### Problem to solve
Set down every record exactly as it appears.
** Opening Records for the task block **
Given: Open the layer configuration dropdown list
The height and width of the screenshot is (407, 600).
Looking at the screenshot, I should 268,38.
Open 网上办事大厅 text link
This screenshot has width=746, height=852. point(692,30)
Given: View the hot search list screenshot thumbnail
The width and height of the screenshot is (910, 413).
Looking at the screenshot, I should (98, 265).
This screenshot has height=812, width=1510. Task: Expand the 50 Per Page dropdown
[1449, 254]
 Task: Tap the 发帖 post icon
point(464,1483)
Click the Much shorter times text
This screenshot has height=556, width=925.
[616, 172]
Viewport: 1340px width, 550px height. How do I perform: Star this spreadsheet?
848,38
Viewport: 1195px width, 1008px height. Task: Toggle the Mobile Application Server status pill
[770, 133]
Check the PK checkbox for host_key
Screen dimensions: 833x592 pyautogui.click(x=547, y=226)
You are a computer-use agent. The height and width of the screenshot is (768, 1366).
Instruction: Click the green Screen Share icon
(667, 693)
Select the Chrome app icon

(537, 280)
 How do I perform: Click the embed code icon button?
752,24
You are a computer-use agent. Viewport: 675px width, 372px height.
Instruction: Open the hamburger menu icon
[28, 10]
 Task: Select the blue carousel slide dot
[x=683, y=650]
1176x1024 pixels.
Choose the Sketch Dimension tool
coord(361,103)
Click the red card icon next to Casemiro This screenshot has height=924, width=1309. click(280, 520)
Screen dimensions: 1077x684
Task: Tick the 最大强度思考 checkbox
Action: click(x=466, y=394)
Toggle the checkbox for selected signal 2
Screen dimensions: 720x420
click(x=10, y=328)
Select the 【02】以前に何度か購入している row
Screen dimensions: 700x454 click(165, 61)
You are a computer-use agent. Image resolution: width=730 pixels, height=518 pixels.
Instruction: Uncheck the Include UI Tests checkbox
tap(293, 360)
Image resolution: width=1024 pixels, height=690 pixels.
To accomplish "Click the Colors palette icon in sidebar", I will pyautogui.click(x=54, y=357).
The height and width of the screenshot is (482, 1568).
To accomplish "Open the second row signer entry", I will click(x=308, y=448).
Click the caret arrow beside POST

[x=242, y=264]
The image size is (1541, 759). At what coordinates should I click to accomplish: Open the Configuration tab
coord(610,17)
** Closing Records for the task block **
### Response area
Given: Open the layer configuration dropdown list
The height and width of the screenshot is (407, 600).
Looking at the screenshot, I should 268,38.
Open 网上办事大厅 text link
This screenshot has width=746, height=852. point(692,30)
Given: View the hot search list screenshot thumbnail
The width and height of the screenshot is (910, 413).
Looking at the screenshot, I should (98, 265).
This screenshot has height=812, width=1510. Task: Expand the 50 Per Page dropdown
[1449, 254]
 Task: Tap the 发帖 post icon
point(464,1483)
Click the Much shorter times text
This screenshot has height=556, width=925.
[616, 172]
Viewport: 1340px width, 550px height. How do I perform: Star this spreadsheet?
848,38
Viewport: 1195px width, 1008px height. Task: Toggle the Mobile Application Server status pill
[770, 133]
Check the PK checkbox for host_key
Screen dimensions: 833x592 pyautogui.click(x=547, y=226)
You are a computer-use agent. The height and width of the screenshot is (768, 1366).
Instruction: Click the green Screen Share icon
(667, 693)
Select the Chrome app icon

(537, 280)
 How do I perform: Click the embed code icon button?
752,24
You are a computer-use agent. Viewport: 675px width, 372px height.
Instruction: Open the hamburger menu icon
[28, 10]
 Task: Select the blue carousel slide dot
[x=683, y=650]
1176x1024 pixels.
Choose the Sketch Dimension tool
coord(361,103)
Click the red card icon next to Casemiro This screenshot has height=924, width=1309. click(280, 520)
Screen dimensions: 1077x684
Task: Tick the 最大强度思考 checkbox
Action: click(x=466, y=394)
Toggle the checkbox for selected signal 2
Screen dimensions: 720x420
click(x=10, y=328)
Select the 【02】以前に何度か購入している row
Screen dimensions: 700x454 click(165, 61)
You are a computer-use agent. Image resolution: width=730 pixels, height=518 pixels.
Instruction: Uncheck the Include UI Tests checkbox
tap(293, 360)
Image resolution: width=1024 pixels, height=690 pixels.
To accomplish "Click the Colors palette icon in sidebar", I will pyautogui.click(x=54, y=357).
The height and width of the screenshot is (482, 1568).
To accomplish "Open the second row signer entry", I will click(x=308, y=448).
Click the caret arrow beside POST

[x=242, y=264]
The image size is (1541, 759). At what coordinates should I click to accomplish: Open the Configuration tab
coord(610,17)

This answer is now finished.